Wednesday, September 10, 2008

#734 Craig Lefferts



Why this card is awesome: Because, hey check it out, here is a Giant who was traded to the Giants during 1987 and yet is pictured in an actual Giants jersey, instead of an airbrushed one (like Kevin Mitchell, Dave Dravecky, Dave Henderson, etc.)

Also, a couple of years ago, I assembled a pretty cool trade tree for the Padres. I can't figure out how to upload a high-enough resolution image, so you'll just have to imagine it. But Craig Lefferts appears twice in the same tree.
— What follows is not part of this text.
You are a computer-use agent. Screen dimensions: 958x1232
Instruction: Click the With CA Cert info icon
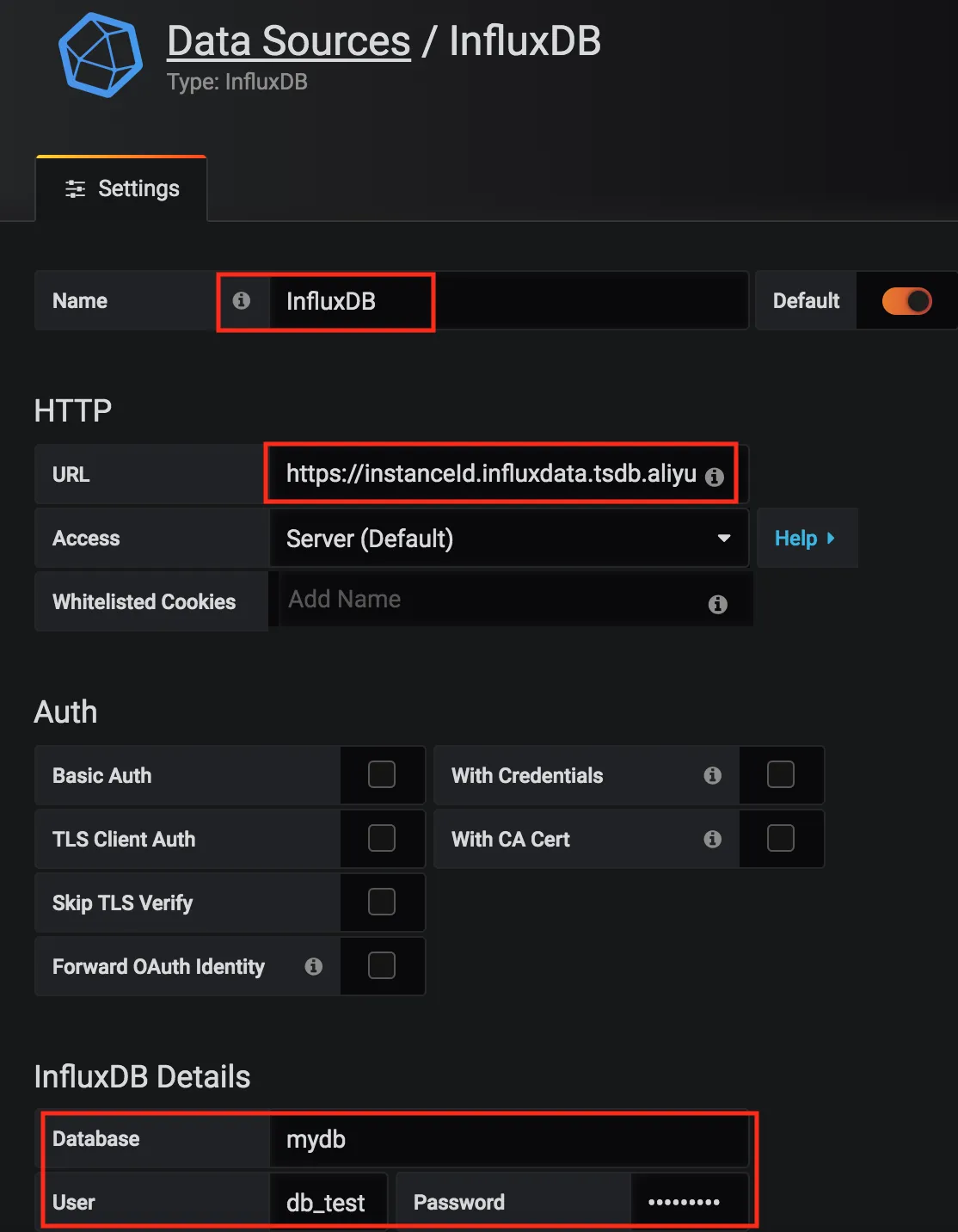click(713, 839)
Anyway, it goes something like this: The Padres drafted Gary Lucas in 1976, and between the '79 and '80 seasons traded him for Al Newman, Fritzie Connally, Carmelo Martinez, and Lefferts. Lefferts was traded before the '87 season to the Giants with Kevin Mitchell and Dave Dravecky (hence the airbrushing in this set) for Chris Brown, Keith Comstock, Mark Davis, and Mark Grant. Chris Brown and Keith Moreland were traded the next year for Walt Terrell. Moreland had been acquired in 1985 with Mike Brumley for Rich Gossage and Ray Hayward. Brumley was traded in 1988 for Luis Salazar. Shortly thereafter, Salazar was packaged with Marvelle Wynne to acquire Calvin Schiraldi, Darrin Jackson, and Phil Stephenson. In 1991, Jackson was flipped for Derek Bell.

Now here's where it gets interesting. In 1993, Bell was packaged as part of a huge trade. Most of you probably remember it. The Padres sent Bell, Ricky Gutierrez, Phil Plantier, Pedro Martinez (not that one), Craig Shipley, and Doug Brocail to the Astros in exchange for Andujar Cedeno, Ken Caminiti, Roberto Petagine, Steve Finley, and Brian Williams. What's fascinating is that the Padres originally obtained Gutierrez from the Orioles in a 1991 trade along with Erik Schullstrom in exchange for...wait for it....wait for it....Craig Lefferts! Lefferts had been re-signed by the Padres as a free agent in 1989.

So the same guy appears in a single trade tree twice, which is pretty unusual.

Whew!

Cool stat: It's easy to see why Lefferts was so highly desired in the first half of his career. From 1983 to 1990, he had one of the best ERA+ among relief pitchers with at least 500 IP. Most of the guys ahead of him were dominant closers, too.

2 comments:

Unknown said...

Wow. I think the trade tree diagram is necessary in that case.

Also, Kevin Mitchell (who was traded to San Fran with Lefferts) was part of the package the Mets put together to land Kevin McReynolds, the next card!

Andy said...

If somebody has a place where I can host a really large image, I'll gladly upload it. I tried with Flickr, but it doesn't allow me a high enough resolution version.